News from the Carlton Club

To cut or not to cut

Our obsession with Tory spending plans continues to grow. Latest evidence: a fascinating Daniel Finkelstein comment piece riffing on Fraser Nelson's Coffee House post which argues that George Osborne should simply drop his pledge to match Labour spending plans:

Cameron is doing nothing original in aping Brown’s spending plans. This pledge was made by Portillo in 2001 and Letwin in 2004. If the electorate didn't want it then, why should they this time? Or, to borrow a Cameroon analogy, if voters didnt want ham and cheese in the last two elections why would they go for more ham and more cheese now?

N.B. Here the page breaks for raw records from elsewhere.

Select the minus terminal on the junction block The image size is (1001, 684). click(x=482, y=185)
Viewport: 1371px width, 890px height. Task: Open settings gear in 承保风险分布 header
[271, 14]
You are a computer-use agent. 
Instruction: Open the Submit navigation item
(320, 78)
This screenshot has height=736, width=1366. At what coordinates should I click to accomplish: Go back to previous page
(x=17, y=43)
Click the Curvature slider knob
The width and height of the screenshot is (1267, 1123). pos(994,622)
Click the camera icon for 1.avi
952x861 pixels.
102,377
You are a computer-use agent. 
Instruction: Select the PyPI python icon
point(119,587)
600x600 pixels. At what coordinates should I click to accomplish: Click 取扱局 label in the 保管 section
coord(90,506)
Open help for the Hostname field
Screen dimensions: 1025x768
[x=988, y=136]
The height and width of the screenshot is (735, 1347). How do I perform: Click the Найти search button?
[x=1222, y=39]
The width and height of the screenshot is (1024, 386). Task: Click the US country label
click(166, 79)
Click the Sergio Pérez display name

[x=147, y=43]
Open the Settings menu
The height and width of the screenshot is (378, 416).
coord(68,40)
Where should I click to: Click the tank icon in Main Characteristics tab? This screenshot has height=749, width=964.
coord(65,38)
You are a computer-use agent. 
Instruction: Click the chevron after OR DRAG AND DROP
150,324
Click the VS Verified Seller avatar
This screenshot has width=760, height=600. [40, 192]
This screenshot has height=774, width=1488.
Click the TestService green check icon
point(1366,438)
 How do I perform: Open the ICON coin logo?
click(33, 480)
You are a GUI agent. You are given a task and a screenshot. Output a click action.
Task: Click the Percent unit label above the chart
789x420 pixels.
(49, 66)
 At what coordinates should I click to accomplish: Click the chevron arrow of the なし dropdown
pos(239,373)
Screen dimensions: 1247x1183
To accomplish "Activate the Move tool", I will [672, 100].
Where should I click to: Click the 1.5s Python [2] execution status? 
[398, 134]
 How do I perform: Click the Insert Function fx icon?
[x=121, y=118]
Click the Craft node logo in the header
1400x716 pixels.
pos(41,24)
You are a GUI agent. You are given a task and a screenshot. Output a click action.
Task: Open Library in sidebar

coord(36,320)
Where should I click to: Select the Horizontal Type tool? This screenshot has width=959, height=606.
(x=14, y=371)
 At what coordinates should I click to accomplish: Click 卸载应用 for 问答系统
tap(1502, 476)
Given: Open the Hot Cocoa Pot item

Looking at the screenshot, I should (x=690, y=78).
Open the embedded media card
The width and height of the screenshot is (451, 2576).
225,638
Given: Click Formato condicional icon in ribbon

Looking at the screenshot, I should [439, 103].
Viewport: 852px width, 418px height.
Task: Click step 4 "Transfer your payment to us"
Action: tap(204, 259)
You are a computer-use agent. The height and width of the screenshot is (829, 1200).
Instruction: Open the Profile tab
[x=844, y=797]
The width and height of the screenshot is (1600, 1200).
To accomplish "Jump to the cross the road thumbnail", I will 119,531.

Finkelstein responds that Portillo and Letwin promised no such thing - they only promised to match spending on hospitals and schools - and that Osborne shouldn't be forced into making early commitments:

Osborne doesn't need to make another pledge about the spending path of a Tory government for quite a while. It is ridiculous to ask him not to match Labour in future when we don't know what their spending path will be.
But the drums are getting louder, says Nelson:

Meanwhile Sarkozy is talking about a five-year spending freeze and almost every other developed country is adapting for the 21st century by “expenditure reform” (see this pdf primer from the ECB, of all people). Britain, once a pioneer of spending reform, has become a museum where the virtues of big state spending remains an orthodoxy. In Osborne’s defence, Brown’s current spending plan is his most modest since SR00 – it would (marginally) lower spending as ratio of GDP. But Osborne's call for a “triple lock on stability” and reducing the tax burden “over the cycle” doesn’t set the heather alight, as they say in Kirkcaldy.